> ACTIVIDAD:
En el fragmento citado sobre Boca, ¿cuántas modificaciones dispondría Arruabarrena para el partido del sábado ante Platense?
=== FRAGMENTO CITADO ===
(BUENOS AIRES).- Boca prepara una rotación mínima para el partido del sábado ante Platense por el Torneo Clausura, según anticipó Leandro “Tato” Aguilera. Rodolfo Arruabarrena dispondría entre dos y cuatro modificaciones, con la intención de administrar cargas y reservar a los titulares para la revancha del martes ante Recoleta por la Copa Sudamericana.
Tato Aguilera explicó que la rotación será muy reducida y que la idea no pasa por desarmar el equipo, sino por administrar el desgaste de los futbolistas que vienen acumulando una gran cantidad de minutos. La prioridad, señaló, será darle descanso a aquellos que lleguen con mayor exigencia física y mantener en cancha a los jugadores que Arruabarrena considera indispensables para el funcionamiento colectivo.
El cuerpo técnico encontró una estructura que le da respuestas y no planea una renovación masiva del once. Leandro Paredes, Santiago Ascacíbar, Leonel Flores y Miguel Merentiel aparecen entre los nombres importantes dentro de esa base. La rotación, según la información que difundió Tato Aguilera, será quirúrgica: cuidar piernas sin resignar competitividad.
=== ENTRADAS DADAS ===
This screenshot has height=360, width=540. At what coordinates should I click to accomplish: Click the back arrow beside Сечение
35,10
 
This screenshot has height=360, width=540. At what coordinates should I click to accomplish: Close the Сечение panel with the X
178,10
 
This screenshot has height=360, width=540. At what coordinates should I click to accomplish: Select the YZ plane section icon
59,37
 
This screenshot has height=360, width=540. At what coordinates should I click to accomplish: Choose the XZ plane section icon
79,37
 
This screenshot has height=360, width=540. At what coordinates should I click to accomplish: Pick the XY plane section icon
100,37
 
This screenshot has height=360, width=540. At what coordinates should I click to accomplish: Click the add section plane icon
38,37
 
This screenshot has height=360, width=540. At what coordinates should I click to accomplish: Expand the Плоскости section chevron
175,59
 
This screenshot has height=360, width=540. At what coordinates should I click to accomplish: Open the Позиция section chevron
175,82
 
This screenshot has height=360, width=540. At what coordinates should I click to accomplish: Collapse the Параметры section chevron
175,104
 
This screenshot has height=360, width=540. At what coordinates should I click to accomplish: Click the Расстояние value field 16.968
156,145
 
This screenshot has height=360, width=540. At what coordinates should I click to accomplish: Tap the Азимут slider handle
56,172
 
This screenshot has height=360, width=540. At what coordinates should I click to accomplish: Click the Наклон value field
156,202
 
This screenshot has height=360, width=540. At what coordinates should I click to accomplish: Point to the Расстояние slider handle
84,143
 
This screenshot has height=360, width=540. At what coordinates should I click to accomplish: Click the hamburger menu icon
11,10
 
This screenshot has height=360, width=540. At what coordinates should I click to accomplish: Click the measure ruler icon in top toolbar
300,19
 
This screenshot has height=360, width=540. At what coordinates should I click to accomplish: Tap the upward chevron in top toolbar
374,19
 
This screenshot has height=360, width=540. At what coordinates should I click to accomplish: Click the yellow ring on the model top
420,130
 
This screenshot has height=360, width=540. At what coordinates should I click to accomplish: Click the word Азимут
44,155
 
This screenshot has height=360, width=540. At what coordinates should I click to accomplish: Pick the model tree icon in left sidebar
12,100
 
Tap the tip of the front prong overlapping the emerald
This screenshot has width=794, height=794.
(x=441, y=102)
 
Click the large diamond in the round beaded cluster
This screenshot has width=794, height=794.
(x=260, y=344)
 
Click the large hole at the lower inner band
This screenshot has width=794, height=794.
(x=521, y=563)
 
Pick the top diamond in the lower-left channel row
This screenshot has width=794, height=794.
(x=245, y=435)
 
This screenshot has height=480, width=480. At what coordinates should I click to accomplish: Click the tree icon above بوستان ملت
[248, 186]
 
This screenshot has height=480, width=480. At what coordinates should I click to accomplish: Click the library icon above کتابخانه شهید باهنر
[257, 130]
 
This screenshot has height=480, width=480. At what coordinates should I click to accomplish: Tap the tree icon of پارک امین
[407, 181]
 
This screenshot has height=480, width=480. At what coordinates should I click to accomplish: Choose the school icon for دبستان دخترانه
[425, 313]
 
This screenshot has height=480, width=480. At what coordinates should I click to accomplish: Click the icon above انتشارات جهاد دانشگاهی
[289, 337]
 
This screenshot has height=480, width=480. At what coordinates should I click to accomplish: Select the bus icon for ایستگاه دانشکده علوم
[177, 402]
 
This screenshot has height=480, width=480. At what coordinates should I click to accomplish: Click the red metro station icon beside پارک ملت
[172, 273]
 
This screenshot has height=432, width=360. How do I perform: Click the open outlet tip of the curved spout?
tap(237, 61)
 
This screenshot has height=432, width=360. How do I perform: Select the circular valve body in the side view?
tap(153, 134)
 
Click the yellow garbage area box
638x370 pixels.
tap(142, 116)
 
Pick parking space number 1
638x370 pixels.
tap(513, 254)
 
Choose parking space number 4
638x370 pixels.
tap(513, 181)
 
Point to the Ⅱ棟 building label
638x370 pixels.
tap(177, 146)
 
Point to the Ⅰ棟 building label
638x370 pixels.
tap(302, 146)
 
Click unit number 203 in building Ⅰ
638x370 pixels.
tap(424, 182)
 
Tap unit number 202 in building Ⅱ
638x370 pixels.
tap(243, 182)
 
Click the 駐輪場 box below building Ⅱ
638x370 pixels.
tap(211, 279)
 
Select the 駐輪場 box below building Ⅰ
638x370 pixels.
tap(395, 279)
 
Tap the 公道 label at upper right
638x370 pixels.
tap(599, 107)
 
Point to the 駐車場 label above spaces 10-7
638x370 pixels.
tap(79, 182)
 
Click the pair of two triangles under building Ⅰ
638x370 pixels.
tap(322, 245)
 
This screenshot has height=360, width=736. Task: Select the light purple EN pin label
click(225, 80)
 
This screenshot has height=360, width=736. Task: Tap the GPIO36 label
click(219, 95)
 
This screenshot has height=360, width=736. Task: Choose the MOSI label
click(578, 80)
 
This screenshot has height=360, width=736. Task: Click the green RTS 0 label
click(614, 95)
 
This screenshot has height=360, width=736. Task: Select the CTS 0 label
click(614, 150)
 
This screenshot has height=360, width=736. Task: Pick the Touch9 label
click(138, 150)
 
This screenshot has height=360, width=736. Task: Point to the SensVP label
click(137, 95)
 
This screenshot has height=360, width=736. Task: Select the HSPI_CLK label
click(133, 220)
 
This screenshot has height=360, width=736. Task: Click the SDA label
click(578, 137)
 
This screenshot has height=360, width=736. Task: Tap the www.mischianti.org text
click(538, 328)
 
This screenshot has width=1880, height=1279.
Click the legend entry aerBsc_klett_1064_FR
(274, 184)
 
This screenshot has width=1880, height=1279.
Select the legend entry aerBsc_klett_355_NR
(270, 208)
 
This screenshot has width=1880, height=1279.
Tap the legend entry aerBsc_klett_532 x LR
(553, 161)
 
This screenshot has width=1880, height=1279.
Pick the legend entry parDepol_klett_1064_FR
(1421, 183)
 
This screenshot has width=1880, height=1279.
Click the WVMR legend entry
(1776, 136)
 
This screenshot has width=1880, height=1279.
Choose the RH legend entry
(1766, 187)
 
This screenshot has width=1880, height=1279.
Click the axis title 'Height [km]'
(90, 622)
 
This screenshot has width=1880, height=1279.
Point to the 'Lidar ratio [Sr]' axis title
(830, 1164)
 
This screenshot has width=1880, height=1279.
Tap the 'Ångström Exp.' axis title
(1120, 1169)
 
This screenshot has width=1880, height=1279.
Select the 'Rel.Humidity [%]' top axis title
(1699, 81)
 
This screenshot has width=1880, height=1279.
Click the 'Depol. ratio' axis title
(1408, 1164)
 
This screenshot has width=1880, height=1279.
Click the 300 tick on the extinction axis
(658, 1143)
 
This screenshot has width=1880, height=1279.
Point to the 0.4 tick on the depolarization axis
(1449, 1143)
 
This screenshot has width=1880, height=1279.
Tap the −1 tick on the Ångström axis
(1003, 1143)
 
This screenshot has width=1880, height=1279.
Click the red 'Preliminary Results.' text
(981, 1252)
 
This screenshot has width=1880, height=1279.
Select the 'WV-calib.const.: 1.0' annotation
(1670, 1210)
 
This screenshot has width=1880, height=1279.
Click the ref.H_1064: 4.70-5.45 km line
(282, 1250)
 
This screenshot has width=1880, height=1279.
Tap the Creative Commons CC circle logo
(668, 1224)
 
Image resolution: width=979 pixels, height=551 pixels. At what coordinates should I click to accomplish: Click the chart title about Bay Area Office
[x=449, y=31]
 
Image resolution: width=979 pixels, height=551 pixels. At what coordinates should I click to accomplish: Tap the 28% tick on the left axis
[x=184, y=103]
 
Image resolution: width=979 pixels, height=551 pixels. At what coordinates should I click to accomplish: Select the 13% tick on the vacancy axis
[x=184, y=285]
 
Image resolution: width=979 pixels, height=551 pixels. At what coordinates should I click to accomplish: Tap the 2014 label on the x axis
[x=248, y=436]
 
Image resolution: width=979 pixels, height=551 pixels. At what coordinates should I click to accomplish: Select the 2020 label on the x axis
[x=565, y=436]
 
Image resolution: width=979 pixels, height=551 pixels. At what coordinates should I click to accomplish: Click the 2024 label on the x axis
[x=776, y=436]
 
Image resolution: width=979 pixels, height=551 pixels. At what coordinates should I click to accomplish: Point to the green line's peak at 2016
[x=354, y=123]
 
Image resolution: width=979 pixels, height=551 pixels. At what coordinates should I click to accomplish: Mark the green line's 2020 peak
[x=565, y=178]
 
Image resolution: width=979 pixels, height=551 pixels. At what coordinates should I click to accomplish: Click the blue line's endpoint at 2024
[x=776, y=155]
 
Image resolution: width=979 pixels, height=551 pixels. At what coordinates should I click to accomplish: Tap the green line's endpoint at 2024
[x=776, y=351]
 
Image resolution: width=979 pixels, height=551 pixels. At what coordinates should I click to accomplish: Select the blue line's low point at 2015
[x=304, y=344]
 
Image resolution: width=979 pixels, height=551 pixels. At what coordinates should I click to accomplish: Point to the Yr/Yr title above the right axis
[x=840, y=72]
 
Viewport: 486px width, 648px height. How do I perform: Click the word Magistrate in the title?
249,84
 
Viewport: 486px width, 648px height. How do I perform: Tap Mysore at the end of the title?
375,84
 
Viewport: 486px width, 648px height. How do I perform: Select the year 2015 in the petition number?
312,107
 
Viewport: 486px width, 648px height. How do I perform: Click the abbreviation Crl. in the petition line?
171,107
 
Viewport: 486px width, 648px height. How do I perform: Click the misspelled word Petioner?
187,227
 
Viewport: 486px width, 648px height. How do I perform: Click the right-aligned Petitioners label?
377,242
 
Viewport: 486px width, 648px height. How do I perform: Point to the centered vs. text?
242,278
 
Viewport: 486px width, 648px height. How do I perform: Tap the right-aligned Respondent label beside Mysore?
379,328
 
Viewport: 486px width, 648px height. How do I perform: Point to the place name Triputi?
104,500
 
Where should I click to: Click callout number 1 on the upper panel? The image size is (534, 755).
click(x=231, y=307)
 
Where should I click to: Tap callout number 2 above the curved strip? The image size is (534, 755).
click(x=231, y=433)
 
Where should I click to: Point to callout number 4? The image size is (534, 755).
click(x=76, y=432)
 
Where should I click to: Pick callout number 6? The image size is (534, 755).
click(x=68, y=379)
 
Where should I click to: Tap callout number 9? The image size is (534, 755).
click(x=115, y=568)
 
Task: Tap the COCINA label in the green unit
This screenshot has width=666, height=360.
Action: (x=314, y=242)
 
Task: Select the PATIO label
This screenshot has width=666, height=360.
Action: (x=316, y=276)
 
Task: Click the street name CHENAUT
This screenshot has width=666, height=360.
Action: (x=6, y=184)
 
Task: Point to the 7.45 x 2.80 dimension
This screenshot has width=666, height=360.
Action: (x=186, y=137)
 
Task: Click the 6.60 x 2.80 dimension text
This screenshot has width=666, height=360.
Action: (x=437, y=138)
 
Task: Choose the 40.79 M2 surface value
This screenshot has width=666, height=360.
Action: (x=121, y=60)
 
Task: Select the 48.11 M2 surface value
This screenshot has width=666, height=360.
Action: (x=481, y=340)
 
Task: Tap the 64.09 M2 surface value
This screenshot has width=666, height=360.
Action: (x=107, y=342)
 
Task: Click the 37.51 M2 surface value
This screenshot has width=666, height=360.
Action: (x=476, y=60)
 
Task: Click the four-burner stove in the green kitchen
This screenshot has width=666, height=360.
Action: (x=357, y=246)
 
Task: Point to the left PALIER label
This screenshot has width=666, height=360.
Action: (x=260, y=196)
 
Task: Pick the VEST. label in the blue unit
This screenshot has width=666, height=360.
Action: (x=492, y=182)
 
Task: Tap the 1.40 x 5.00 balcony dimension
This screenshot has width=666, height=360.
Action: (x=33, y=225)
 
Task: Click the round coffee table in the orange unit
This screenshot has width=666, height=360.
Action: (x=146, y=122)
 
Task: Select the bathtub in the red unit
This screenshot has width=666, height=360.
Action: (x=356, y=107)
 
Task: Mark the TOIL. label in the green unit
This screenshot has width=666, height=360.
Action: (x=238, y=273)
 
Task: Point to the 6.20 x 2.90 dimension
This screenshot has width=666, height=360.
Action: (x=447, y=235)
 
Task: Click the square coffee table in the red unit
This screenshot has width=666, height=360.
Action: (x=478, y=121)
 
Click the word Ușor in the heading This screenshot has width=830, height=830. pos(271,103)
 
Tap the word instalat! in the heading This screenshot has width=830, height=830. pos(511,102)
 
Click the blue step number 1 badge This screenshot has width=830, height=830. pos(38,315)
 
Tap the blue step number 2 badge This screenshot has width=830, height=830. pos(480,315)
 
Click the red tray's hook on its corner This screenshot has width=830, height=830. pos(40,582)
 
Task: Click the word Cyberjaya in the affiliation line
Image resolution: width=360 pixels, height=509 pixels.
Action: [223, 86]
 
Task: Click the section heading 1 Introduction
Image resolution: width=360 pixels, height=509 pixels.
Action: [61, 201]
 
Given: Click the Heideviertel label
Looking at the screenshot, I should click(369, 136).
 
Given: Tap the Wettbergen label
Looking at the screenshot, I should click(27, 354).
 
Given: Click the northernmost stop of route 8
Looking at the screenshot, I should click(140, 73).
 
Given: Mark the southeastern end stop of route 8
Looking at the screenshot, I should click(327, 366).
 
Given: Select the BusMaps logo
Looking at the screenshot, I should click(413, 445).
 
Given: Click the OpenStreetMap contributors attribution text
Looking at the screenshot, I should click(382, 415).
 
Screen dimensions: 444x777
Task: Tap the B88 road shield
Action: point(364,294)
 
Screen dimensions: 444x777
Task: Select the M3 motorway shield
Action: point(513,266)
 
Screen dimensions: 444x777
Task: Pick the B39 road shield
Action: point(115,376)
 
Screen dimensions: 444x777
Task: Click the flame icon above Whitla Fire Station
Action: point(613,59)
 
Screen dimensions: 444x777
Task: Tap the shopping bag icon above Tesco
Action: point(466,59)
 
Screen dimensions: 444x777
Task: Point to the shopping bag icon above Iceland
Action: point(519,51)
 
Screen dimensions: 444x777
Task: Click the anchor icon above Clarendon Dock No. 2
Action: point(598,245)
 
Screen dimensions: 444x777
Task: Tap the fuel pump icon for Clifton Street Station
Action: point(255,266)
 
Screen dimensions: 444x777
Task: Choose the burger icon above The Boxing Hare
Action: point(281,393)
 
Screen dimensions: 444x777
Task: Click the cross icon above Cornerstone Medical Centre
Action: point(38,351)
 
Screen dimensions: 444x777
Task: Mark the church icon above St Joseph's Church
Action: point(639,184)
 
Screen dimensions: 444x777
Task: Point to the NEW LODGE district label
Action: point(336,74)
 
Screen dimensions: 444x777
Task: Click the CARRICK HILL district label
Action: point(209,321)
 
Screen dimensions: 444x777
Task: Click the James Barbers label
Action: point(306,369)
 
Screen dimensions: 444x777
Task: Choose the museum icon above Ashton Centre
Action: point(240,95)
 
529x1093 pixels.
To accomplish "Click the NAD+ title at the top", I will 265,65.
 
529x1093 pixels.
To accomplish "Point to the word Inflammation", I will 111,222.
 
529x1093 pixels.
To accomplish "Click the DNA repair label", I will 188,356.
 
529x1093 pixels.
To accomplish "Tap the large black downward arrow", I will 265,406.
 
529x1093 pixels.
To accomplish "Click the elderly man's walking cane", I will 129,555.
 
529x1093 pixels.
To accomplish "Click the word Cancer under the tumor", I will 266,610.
===
> RESPUESTA:
Entre dos y cuatro modificaciones.